WHAT YOU NEED TO DO
Nothing but the lines from the one with "Acupuntura Estética Corporal (62, 2379)" down to the one with "ประวัติสำนักหอสมุด กำแพงแสน (593, 388)" should be returned, exactly and with both ends included, from the material below.

LISTED ENTRIES
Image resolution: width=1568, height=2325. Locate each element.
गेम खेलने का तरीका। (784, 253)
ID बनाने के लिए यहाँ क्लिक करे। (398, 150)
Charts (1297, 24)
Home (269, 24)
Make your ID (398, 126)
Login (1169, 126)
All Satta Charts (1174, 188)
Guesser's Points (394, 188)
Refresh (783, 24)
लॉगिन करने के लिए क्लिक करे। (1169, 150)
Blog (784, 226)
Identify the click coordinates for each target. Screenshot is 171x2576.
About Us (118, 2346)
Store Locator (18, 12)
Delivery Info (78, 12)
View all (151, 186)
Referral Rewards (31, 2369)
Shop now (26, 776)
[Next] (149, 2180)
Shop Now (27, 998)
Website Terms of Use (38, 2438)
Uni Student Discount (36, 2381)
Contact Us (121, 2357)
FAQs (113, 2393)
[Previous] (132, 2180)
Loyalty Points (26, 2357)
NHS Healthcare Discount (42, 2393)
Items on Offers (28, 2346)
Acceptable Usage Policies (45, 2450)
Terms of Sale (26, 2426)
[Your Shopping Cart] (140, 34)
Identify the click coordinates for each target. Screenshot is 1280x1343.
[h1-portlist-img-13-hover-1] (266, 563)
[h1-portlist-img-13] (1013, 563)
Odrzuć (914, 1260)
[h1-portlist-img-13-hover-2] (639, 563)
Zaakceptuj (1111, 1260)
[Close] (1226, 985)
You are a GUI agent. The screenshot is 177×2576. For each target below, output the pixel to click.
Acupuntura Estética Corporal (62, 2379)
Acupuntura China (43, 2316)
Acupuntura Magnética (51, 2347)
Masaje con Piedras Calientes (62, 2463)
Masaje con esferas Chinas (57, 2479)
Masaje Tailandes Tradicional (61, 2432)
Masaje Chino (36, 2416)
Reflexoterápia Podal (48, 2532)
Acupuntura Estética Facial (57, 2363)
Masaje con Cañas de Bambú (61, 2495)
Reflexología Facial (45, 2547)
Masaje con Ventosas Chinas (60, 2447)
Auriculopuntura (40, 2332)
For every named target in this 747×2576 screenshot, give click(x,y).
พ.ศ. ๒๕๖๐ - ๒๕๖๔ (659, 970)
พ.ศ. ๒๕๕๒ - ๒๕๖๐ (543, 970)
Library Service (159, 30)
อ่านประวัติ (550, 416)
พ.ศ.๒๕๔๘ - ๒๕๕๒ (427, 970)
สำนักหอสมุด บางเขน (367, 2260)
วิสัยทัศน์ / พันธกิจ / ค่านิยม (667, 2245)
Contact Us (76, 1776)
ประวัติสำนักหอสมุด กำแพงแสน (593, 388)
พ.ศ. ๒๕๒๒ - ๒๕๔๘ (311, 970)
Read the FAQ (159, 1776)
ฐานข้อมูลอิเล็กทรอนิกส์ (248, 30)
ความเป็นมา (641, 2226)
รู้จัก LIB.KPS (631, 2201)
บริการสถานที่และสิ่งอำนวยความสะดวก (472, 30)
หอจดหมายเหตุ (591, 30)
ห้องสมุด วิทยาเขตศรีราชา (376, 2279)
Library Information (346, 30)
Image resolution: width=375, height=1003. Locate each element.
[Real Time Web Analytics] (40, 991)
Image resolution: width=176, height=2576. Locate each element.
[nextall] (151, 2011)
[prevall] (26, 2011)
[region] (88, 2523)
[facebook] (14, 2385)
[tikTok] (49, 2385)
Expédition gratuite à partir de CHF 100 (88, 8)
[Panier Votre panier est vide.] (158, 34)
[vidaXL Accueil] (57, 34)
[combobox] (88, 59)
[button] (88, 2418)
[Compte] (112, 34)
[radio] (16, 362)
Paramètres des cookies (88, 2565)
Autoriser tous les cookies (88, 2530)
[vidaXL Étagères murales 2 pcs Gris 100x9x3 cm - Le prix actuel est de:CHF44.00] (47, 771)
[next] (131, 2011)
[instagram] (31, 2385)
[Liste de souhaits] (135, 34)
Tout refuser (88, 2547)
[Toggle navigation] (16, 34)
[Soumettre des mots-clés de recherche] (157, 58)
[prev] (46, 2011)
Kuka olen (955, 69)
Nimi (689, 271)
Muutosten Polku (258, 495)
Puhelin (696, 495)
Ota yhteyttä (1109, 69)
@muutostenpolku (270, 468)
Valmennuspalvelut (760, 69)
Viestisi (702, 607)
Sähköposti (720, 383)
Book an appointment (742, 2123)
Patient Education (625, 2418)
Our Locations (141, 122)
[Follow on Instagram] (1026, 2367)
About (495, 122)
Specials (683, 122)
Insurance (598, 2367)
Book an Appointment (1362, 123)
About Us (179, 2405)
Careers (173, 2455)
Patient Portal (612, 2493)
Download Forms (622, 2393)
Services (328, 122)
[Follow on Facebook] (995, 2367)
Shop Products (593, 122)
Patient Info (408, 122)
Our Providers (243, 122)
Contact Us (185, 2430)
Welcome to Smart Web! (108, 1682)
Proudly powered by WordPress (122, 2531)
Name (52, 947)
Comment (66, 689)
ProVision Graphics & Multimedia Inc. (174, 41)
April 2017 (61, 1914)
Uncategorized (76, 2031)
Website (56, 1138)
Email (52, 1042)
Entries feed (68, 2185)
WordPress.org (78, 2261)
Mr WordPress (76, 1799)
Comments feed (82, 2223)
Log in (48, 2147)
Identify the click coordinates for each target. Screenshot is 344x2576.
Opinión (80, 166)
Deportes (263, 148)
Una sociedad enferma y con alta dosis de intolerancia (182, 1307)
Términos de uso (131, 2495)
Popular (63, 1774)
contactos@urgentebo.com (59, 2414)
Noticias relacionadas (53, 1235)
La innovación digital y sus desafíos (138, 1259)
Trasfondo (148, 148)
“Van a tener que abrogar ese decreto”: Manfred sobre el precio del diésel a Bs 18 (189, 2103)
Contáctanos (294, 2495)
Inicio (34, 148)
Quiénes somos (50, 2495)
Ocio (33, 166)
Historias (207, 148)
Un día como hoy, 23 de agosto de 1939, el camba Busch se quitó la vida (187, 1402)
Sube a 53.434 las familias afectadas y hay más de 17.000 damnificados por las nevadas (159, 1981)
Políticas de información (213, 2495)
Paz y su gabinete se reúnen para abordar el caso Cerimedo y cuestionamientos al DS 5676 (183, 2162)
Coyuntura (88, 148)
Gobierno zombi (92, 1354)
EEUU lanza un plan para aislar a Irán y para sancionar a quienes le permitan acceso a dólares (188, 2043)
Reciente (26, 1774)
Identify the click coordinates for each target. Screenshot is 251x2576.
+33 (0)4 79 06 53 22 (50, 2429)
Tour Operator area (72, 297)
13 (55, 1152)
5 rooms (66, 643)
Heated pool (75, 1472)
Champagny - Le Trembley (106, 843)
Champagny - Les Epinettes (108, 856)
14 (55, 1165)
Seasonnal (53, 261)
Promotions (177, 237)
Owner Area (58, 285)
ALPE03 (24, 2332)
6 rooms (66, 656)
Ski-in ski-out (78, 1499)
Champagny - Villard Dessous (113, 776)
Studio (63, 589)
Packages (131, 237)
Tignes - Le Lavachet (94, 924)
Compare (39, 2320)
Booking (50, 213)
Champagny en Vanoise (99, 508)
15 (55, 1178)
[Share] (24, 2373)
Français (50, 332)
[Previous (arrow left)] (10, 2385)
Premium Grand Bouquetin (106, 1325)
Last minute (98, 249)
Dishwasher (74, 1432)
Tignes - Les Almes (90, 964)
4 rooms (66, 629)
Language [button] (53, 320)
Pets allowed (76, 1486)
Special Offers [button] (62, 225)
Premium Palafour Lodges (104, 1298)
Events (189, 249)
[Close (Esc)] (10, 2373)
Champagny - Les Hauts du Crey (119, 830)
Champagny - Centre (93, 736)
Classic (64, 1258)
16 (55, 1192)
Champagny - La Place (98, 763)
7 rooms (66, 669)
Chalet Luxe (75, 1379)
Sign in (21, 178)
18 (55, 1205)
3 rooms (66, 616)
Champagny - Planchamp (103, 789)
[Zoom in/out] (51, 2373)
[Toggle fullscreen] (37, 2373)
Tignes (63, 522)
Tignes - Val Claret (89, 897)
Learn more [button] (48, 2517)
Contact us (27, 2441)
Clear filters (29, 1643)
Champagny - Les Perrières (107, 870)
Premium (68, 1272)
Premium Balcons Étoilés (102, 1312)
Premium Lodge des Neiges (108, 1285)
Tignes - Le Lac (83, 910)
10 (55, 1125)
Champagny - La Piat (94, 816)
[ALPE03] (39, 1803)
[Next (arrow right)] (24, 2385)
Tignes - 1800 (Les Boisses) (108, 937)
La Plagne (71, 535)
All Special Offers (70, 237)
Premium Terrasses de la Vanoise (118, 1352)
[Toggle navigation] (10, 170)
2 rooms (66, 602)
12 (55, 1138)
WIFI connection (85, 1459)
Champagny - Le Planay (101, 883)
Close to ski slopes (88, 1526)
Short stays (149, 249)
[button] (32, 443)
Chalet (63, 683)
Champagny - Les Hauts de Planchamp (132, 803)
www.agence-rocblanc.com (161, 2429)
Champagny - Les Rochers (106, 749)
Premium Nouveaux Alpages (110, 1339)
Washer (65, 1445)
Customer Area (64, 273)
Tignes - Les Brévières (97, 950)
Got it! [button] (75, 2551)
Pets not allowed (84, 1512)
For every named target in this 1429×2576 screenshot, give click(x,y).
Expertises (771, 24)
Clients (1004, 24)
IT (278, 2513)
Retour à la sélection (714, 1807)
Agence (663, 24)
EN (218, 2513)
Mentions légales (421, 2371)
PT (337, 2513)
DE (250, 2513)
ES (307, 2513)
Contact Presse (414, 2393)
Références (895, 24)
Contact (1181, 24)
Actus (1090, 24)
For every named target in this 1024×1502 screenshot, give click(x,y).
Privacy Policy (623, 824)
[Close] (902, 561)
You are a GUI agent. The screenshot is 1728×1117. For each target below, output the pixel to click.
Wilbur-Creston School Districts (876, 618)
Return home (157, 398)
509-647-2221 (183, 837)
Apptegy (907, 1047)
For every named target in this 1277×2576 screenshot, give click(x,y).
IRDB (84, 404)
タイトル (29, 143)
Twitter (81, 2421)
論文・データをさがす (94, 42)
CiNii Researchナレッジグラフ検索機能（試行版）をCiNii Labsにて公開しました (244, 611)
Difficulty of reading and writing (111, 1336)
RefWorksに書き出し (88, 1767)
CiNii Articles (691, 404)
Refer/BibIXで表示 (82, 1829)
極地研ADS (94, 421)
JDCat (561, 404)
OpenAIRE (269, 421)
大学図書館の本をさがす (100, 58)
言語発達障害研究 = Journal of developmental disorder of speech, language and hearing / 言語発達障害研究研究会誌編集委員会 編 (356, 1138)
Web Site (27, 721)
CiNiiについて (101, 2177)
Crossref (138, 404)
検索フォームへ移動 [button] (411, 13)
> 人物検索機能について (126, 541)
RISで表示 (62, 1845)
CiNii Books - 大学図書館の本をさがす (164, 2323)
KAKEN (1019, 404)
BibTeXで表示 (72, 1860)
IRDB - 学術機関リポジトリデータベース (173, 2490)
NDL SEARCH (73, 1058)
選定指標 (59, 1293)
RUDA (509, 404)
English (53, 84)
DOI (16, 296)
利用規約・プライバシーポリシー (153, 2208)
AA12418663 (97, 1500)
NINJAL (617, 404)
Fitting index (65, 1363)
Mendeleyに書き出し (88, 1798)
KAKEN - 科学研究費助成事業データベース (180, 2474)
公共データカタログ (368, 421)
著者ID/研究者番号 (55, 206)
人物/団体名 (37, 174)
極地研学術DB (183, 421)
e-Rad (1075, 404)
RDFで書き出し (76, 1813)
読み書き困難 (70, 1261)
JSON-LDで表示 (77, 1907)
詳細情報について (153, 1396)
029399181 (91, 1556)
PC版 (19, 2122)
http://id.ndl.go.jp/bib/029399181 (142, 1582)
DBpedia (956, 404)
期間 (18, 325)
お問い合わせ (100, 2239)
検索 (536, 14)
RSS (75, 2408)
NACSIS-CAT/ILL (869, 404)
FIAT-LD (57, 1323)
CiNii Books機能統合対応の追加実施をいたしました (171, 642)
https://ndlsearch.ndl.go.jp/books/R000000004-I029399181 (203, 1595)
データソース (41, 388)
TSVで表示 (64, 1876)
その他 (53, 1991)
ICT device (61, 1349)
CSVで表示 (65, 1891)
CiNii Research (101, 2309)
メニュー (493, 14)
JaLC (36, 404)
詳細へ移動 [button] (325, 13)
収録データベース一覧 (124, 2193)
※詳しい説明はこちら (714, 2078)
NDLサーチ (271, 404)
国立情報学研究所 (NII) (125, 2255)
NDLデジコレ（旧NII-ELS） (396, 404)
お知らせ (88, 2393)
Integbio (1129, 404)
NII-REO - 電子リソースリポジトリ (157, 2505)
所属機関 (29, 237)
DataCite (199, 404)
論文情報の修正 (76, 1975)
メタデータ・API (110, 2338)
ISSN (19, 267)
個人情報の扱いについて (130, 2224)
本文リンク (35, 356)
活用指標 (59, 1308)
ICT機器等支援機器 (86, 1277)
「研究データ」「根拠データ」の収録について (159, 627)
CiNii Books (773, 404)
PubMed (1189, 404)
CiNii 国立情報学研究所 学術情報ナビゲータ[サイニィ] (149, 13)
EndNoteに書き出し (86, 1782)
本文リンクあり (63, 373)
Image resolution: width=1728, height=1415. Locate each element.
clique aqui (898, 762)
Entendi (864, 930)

TASK RESULT
Acupuntura Estética Corporal (62, 2379)
Acupuntura China (43, 2316)
Acupuntura Magnética (51, 2347)
Masaje con Piedras Calientes (62, 2463)
Masaje con esferas Chinas (57, 2479)
Masaje Tailandes Tradicional (61, 2432)
Masaje Chino (36, 2416)
Reflexoterápia Podal (48, 2532)
Acupuntura Estética Facial (57, 2363)
Masaje con Cañas de Bambú (61, 2495)
Reflexología Facial (45, 2547)
Masaje con Ventosas Chinas (60, 2447)
Auriculopuntura (40, 2332)
For every named target in this 747×2576 screenshot, give click(x,y).
พ.ศ. ๒๕๖๐ - ๒๕๖๔ (659, 970)
พ.ศ. ๒๕๕๒ - ๒๕๖๐ (543, 970)
Library Service (159, 30)
อ่านประวัติ (550, 416)
พ.ศ.๒๕๔๘ - ๒๕๕๒ (427, 970)
สำนักหอสมุด บางเขน (367, 2260)
วิสัยทัศน์ / พันธกิจ / ค่านิยม (667, 2245)
Contact Us (76, 1776)
ประวัติสำนักหอสมุด กำแพงแสน (593, 388)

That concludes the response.